Exercise input

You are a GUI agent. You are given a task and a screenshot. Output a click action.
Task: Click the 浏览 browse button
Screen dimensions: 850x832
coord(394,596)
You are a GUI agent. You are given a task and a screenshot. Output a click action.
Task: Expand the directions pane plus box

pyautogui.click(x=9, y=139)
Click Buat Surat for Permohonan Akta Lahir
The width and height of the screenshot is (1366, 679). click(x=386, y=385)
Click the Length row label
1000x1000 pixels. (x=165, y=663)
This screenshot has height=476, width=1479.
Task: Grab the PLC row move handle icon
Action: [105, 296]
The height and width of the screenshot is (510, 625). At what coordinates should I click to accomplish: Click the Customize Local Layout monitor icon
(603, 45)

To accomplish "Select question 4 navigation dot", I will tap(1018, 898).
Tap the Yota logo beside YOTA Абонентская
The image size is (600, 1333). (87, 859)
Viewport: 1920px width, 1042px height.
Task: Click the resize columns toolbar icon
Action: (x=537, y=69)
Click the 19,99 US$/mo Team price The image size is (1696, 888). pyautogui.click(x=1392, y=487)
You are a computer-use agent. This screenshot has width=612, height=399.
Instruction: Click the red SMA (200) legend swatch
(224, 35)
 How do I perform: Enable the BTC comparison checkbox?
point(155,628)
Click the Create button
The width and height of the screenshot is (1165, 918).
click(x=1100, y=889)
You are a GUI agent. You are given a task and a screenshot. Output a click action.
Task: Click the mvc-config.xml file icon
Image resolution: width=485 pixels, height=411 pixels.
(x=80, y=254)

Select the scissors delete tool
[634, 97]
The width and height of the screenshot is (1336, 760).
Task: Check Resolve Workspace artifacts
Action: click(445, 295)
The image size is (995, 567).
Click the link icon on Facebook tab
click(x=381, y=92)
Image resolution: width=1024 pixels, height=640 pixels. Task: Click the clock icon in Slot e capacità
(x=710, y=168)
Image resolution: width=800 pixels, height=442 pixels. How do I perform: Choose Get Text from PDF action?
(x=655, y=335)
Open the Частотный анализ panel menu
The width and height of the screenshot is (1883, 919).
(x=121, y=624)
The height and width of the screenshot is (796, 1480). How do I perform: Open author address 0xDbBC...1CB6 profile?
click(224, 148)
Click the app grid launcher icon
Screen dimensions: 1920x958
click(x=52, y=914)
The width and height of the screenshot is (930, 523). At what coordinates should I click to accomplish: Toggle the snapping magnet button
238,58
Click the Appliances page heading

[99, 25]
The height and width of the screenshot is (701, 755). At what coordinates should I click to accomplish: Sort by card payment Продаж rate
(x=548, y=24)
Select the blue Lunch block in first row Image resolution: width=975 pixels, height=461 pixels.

Instructions to follow
Write out exactly the lines from the one with "You are a computer-use" through the end of the records above, both ends included, and leave out all other lines.

Result of this task
You are a computer-use agent. This screenshot has width=612, height=399.
Instruction: Click the red SMA (200) legend swatch
(224, 35)
 How do I perform: Enable the BTC comparison checkbox?
point(155,628)
Click the Create button
The width and height of the screenshot is (1165, 918).
click(x=1100, y=889)
You are a GUI agent. You are given a task and a screenshot. Output a click action.
Task: Click the mvc-config.xml file icon
Image resolution: width=485 pixels, height=411 pixels.
(x=80, y=254)

Select the scissors delete tool
[634, 97]
The width and height of the screenshot is (1336, 760).
Task: Check Resolve Workspace artifacts
Action: click(445, 295)
The image size is (995, 567).
Click the link icon on Facebook tab
click(x=381, y=92)
Image resolution: width=1024 pixels, height=640 pixels. Task: Click the clock icon in Slot e capacità
(x=710, y=168)
Image resolution: width=800 pixels, height=442 pixels. How do I perform: Choose Get Text from PDF action?
(x=655, y=335)
Open the Частотный анализ panel menu
The width and height of the screenshot is (1883, 919).
(x=121, y=624)
The height and width of the screenshot is (796, 1480). How do I perform: Open author address 0xDbBC...1CB6 profile?
click(224, 148)
Click the app grid launcher icon
Screen dimensions: 1920x958
click(x=52, y=914)
The width and height of the screenshot is (930, 523). At what coordinates should I click to accomplish: Toggle the snapping magnet button
238,58
Click the Appliances page heading

[99, 25]
The height and width of the screenshot is (701, 755). At what coordinates should I click to accomplish: Sort by card payment Продаж rate
(x=548, y=24)
Select the blue Lunch block in first row Image resolution: width=975 pixels, height=461 pixels.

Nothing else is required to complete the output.